Arias llegó a los Estados Unidos en julio de 2014, pocos días antes que la Sala Penal de la Corte Suprema de Justicia diera su veredicto por el escándalo de Agro Ingreso Seguro (AIS). Arias buscaba asilo político en Estados Unidos, ya que consideró que no obtuvo las garantías procesales en el alto tribunal. En septiembre de ese mismo año la Sala Penal lo condenó a 17 años y cinco meses de prisión y una multa por US$8 millones por su responsabilidad en los delitos de interés indebido en la celebración de contratos y peculado por apropiación a favor de terceros.

En el fallo de la justicia colombiana se manifestó que existían pruebas suficientes para inferir que Arias había tenido conocimiento sobre las irregularidades en la entrega de millonarios subsidios que terminaron en manos de grandes empresarios y hacendados de la costa que no cumplían ni con los requisitos ni con las características exigidos para la entrega del beneficio.

 

Posible persecución política a Arias

En el 2009, Arias se lanzó como precandidato por el Partido Conservador para las elecciones presidenciales del 2010. Era considerado el favorito para suceder a Álvaro Uribe, pero no pudo seguir en la contienda electoral por acusaciones de corrupción manifestadas en los medios de comunicación y luego presentadas por dos fiscales generales con tendencia política notoriamente contraria a la de Arias. Durante tres años Arias se defendió en los tribunales en contra de estas acusaciones.

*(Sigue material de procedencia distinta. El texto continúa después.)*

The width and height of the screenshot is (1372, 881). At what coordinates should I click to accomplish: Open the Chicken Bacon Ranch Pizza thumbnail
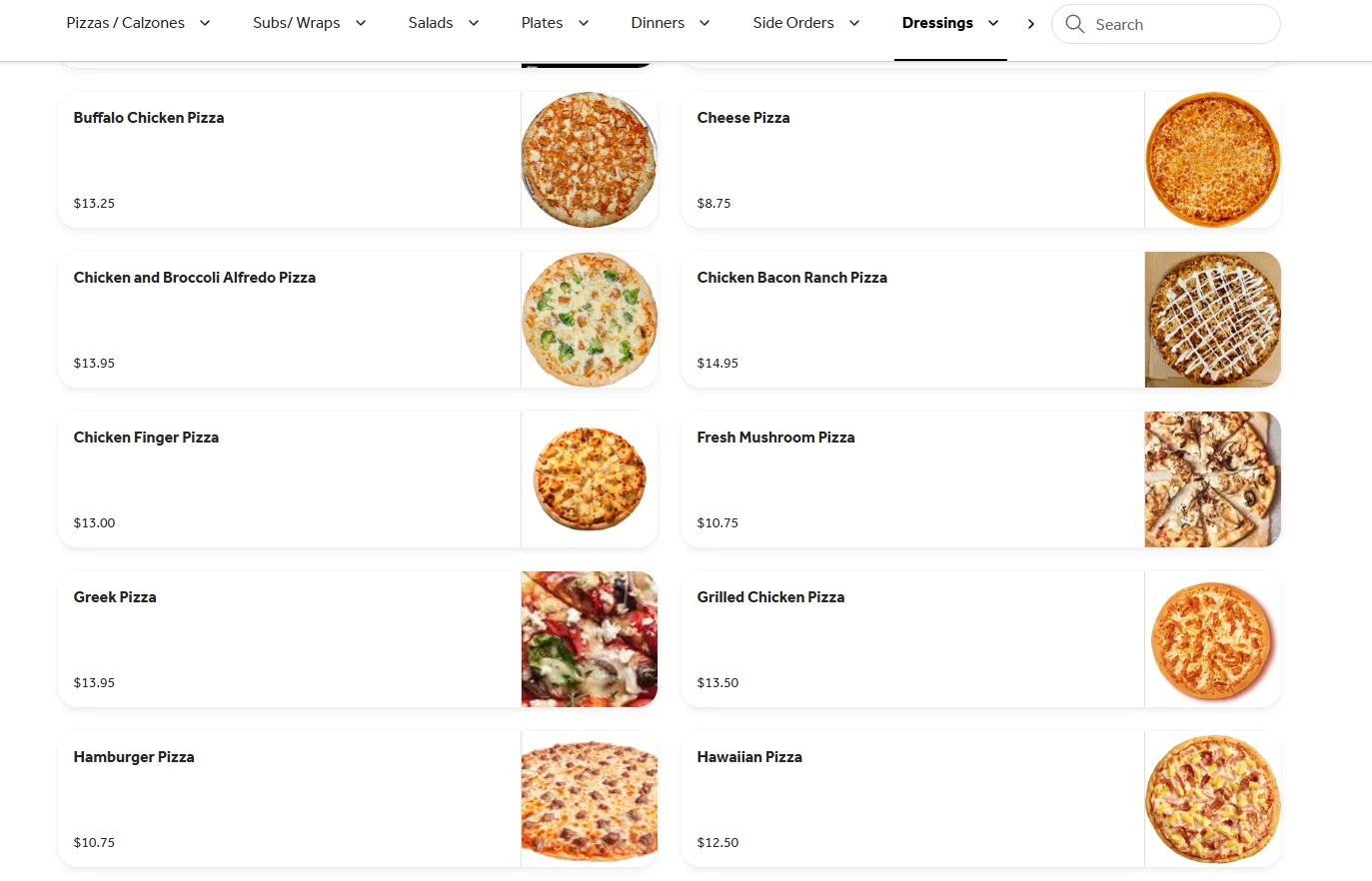(1212, 320)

Plinio Apuleyo Mendoza, periodista colombiano (y de fuerte tendencia uribista) publicó en su libro Cárcel o Exilio, que Juan Manuel Dávila, participante del fraude, admitió bajo juramento en el juicio que no conocía a Arias o a ningún otro funcionario del Ministerio.

Dávila declaró luego de la revelación de un correo electrónico de 2010 que le había escrito a su novia y en el que había dicho que, desde el principio, el ardid fue algo “netamente, solo político”. El “escándalo”, continúa, “solo tuvo un propósito: joder a Andrés Felipe Arias.

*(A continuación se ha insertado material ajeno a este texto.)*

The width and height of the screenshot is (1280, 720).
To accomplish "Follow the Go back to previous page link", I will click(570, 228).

Mary Anastacia O’Grady, periodista del Wall Street Journal, en su columna de opinión “Santos entra en pánico con la elección de Donald Trump” considera que “la persecución de Arias, con la ayuda de Obama, es el tipo de trucos sucios que le han restado popularidad a Santos y que han causado que pocos le tengan confianza en Colombia”. Santos fue uno de los políticos que más se benefició cuando Arias abandonó la carrera presidencial por las acusaciones de corrupción.

En una entrevista que Arias le otorgó al medio colombiano El Espectador manifiesta que su caso es una persecución política. “La injusticia cometida en mi contra ha sido utilizada para golpear a Uribe, para sacarme a mí del camino, para afectar la elección de Óscar Iván Zuluaga y, naturalmente, para debilitar a nuestro partido. Yo los invito a que lean la sentencia cambiando mi nombre por el de cualquier otra persona. Se darán cuenta, ya sin la resistencia que pueda generar mi nombre o la asociación mental que hagan con Uribe, de que ni siquiera en la propia sentencia hay sustento alguno para condenarme”.

Fuentes: El Espectador, Wall Street Journal.